5/06/2018

Shez Raja - Gurutopia (2018)


Genre: Jazz | Total Time: 46:26 | Size: 105.69 MB | MP3 320 kbps
 
Tracklist:
01. Rabbits
02. Maharaja
03. Song For John
04. My Imaginary Friend
05. Sketches of Space
06. RocknRolla
07. Primetime
08. Shiva Mantra
 
Personnel: Shez Raja: bass; Randy Brecker: trumpet (5, 7); Monika Lidke: voice; Chris Nickolls: drums; Steve Pringle: Fender Rhodes, keyboards (1, 5, 6, 7); Pascal Roggen: violin; Alex Stanford: keyboards (2, 3, 4, 8); Mike Stern: guitar (1, 6); Vasilis Xenopoulos: saxophone.
 
With its aggressive combination of jazz, rock, and funk, fusion has remained a contemporary sound in a state of constant reinvention, introducing a fresh audience into the fold, bringing with them futuristic attitudes and perceptions. This electrified mutation of jazz, has seen its share of imitators, yet, when properly performed, remains vital. Shez Raja has taken his power-bass imbued sound well past established parameters, merging diverse inflections of raga from Indo-jazz, into the funk/groove format with intense consequences. Releasing four solid albums out as leader of the Shez Raja Collective, the bassist continues his exploration of sonic potentials on Gurutopia, a prime example of musical vigor achieved at a high level.

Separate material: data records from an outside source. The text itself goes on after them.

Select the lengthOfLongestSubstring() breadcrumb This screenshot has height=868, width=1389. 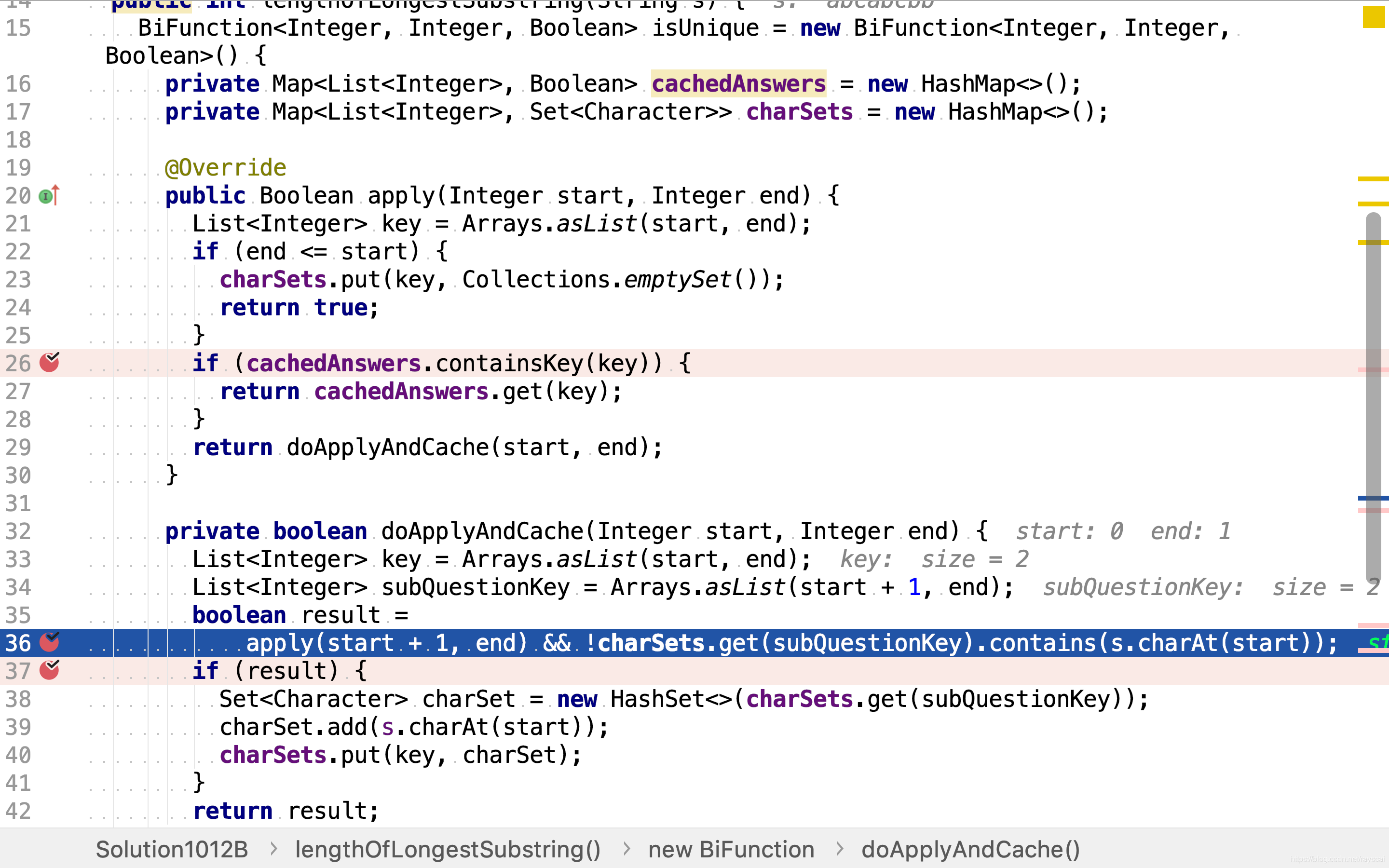click(448, 849)
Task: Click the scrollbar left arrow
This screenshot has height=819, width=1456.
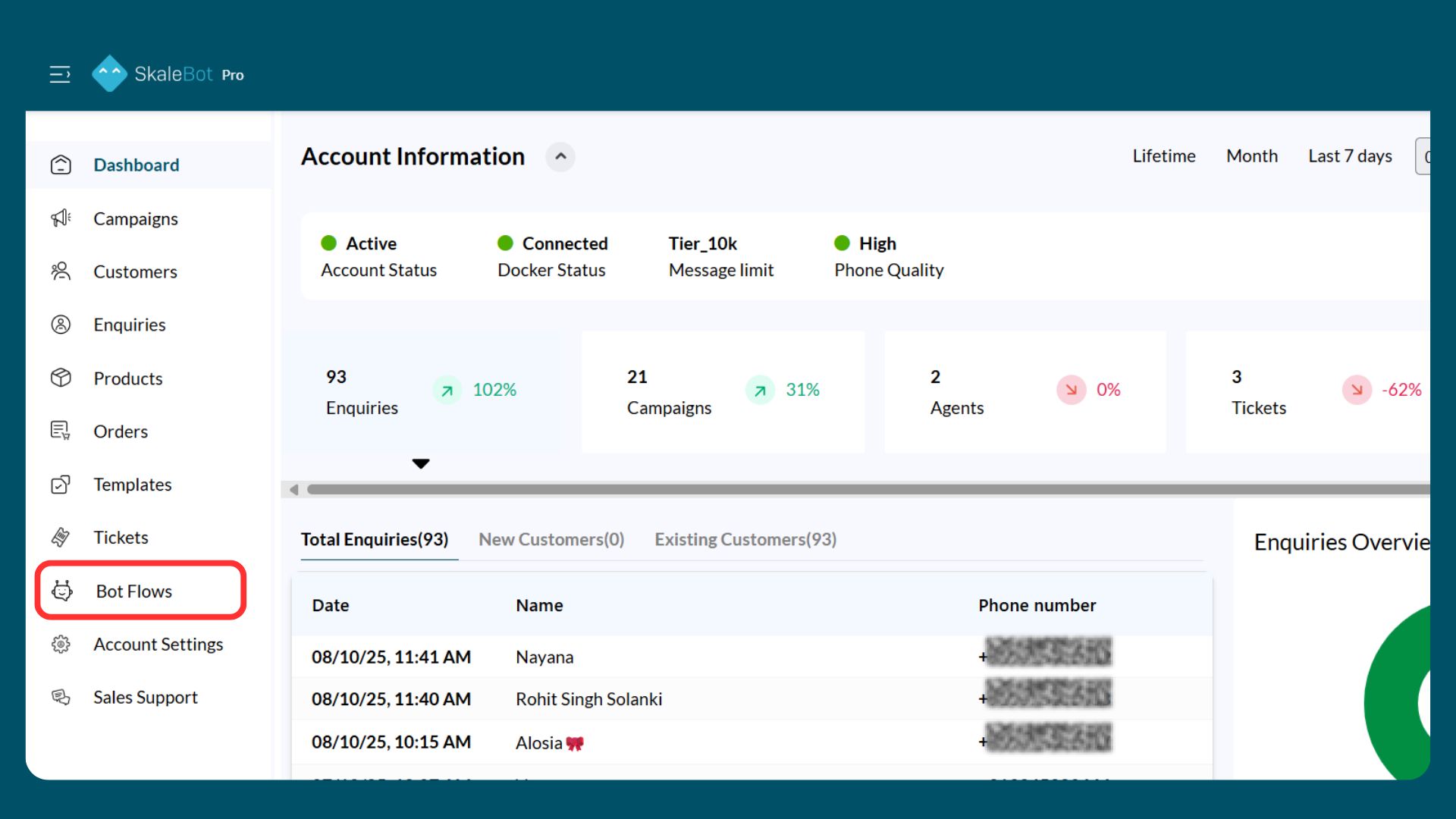Action: pyautogui.click(x=294, y=490)
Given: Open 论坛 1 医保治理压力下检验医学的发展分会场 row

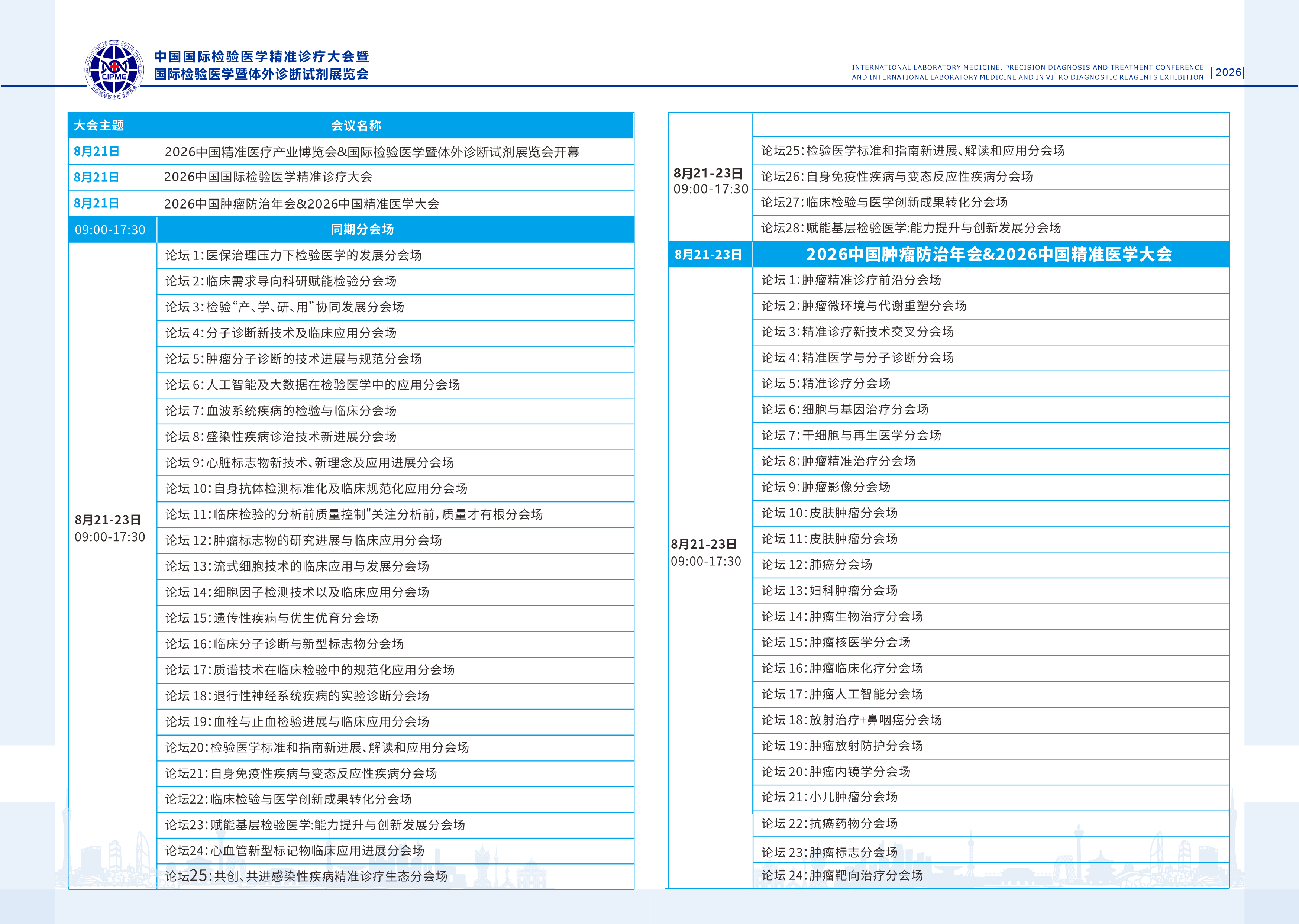Looking at the screenshot, I should (294, 255).
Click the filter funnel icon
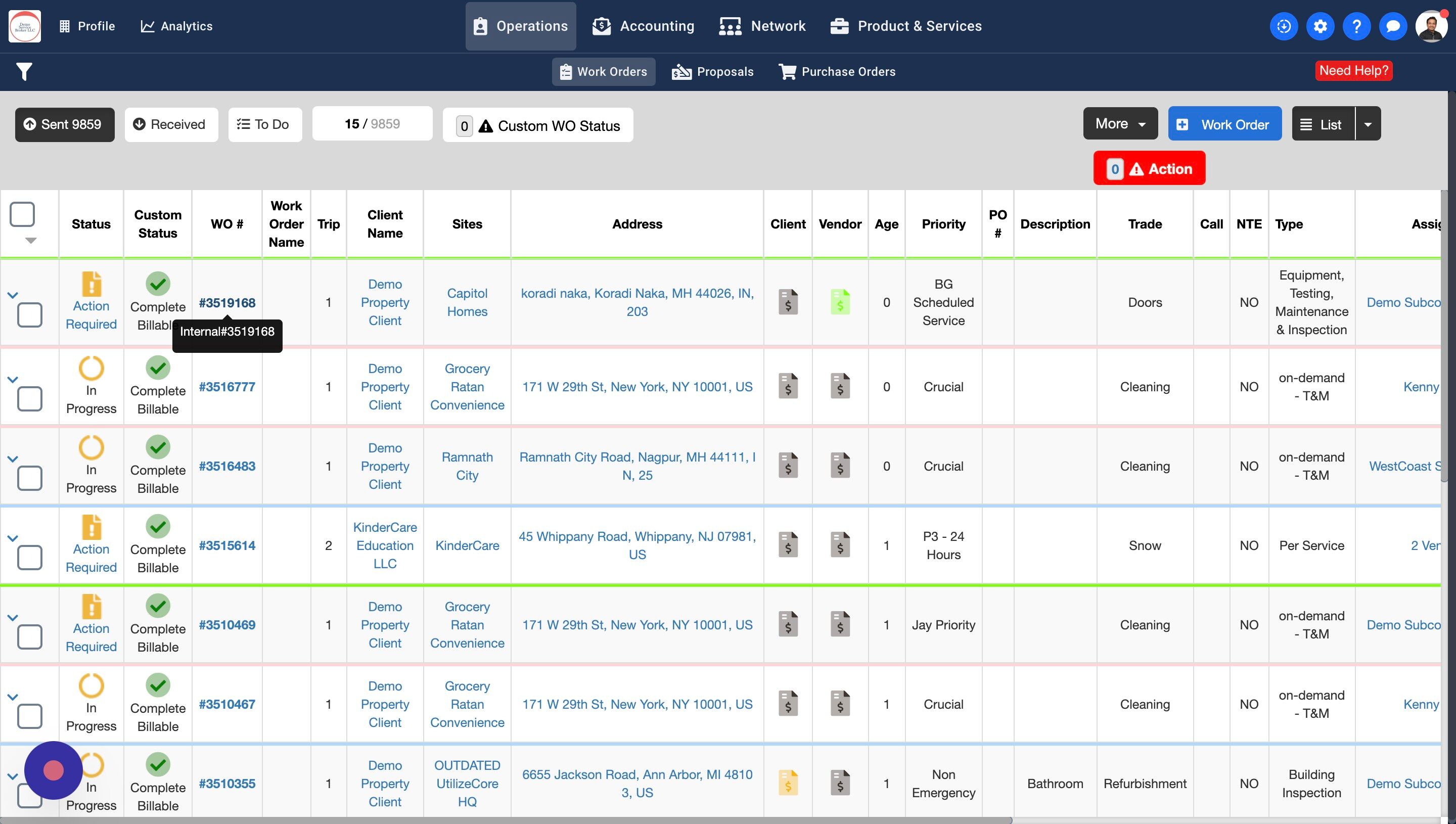1456x824 pixels. point(24,71)

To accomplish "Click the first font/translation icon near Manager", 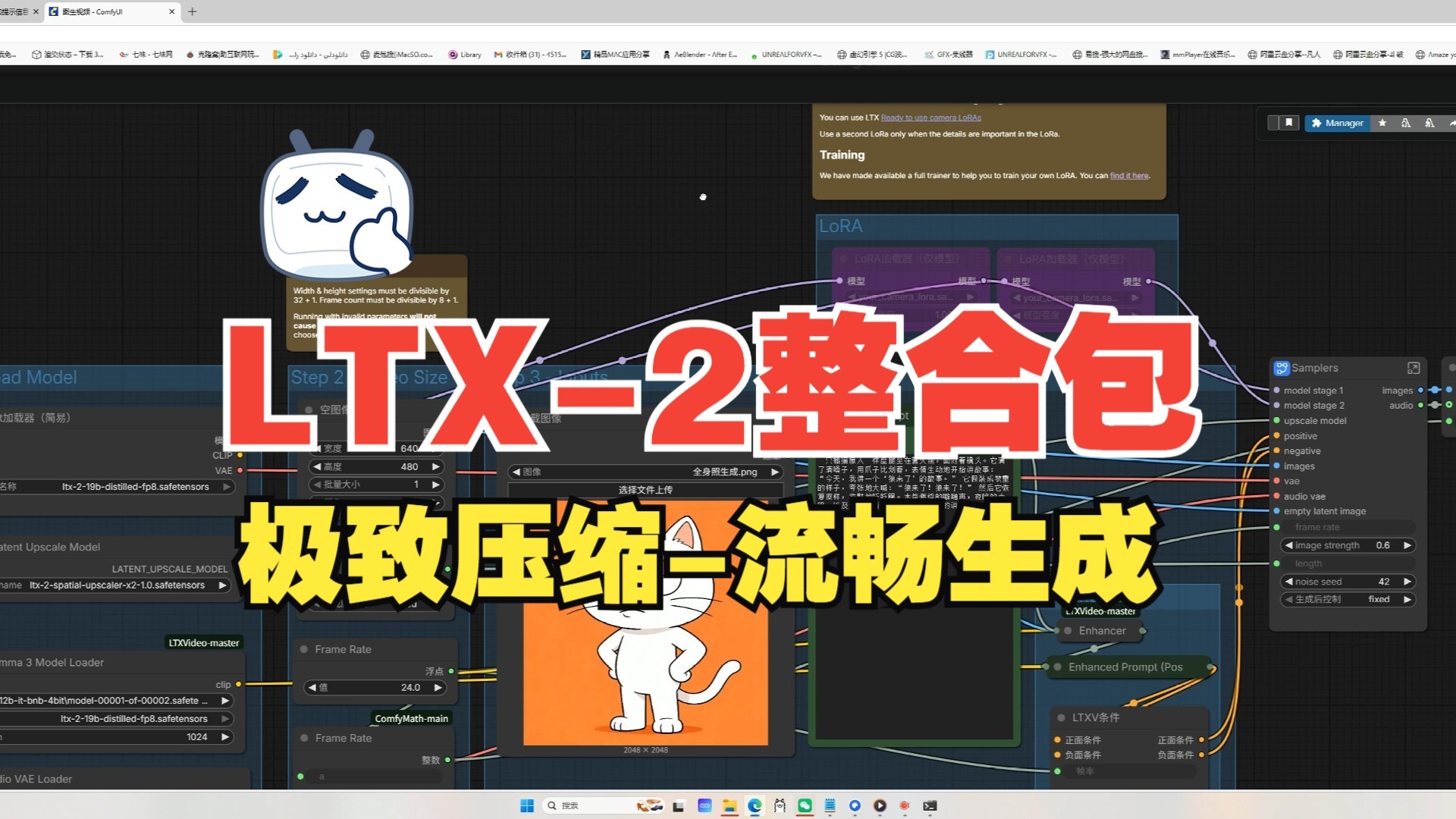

Bringing guitarist Mike Stern along as guest on "Rabbits," offers Raja the opportunity to exchange solos with someone who is well tuned into electro-streaked dynamics, and elevates the session with his inclusion. Stern returns on "RocknRolla," a blues based rocker, where he absolutely shreds. Again, the animated chemistry with Raja is evident, and he is the perfect guitarist for the song. Another major player called in is trumpeter Randy Brecker who is featured on "Sketches of Space," which commences with a notable Latin cadence, before it goes through a floating atmospheric transformation. "Primetime," brings Becker back, playing against a fierce funk backdrop. Steve Pringle on the Fender Rhodes adds a nostalgic tinge to this track as well as on "My Imaginary Friend," a pile driver where Raja brings out the wah-wah pedal for maximum effect.

Special guests aside, the core of the Raja ensemble is as versatile and proficient as one could expect. They bring their Indian influence into "Maharaja," where violinist Pascal Roggen and keyboardist Alex Stanford play dominant roles. "Song For John," is a moderated number where vocalist Monika Lidke soothes the violins arrival, presenting a tranquil scenario. Lidke does an encore with an invoking chant on "Shiva Mantra," while saxophonist Vasilis Xenopoulos renders vivid pacific imagery on this Hindu oriented composition which concludes the repertoire.

Fusion has been around now for almost fifty years, and numerous players came up with it as the soundtrack of their lives, Raja among them. He personifies the modernization of jazz, and his ensemble utilizes electronic and technical enhancement in a wise and effective manner. Though personally seeking a path of self- expression and awareness, Raja is fearless as a musician, therefore, his music should be played at optimum volume levels for greater appreciation.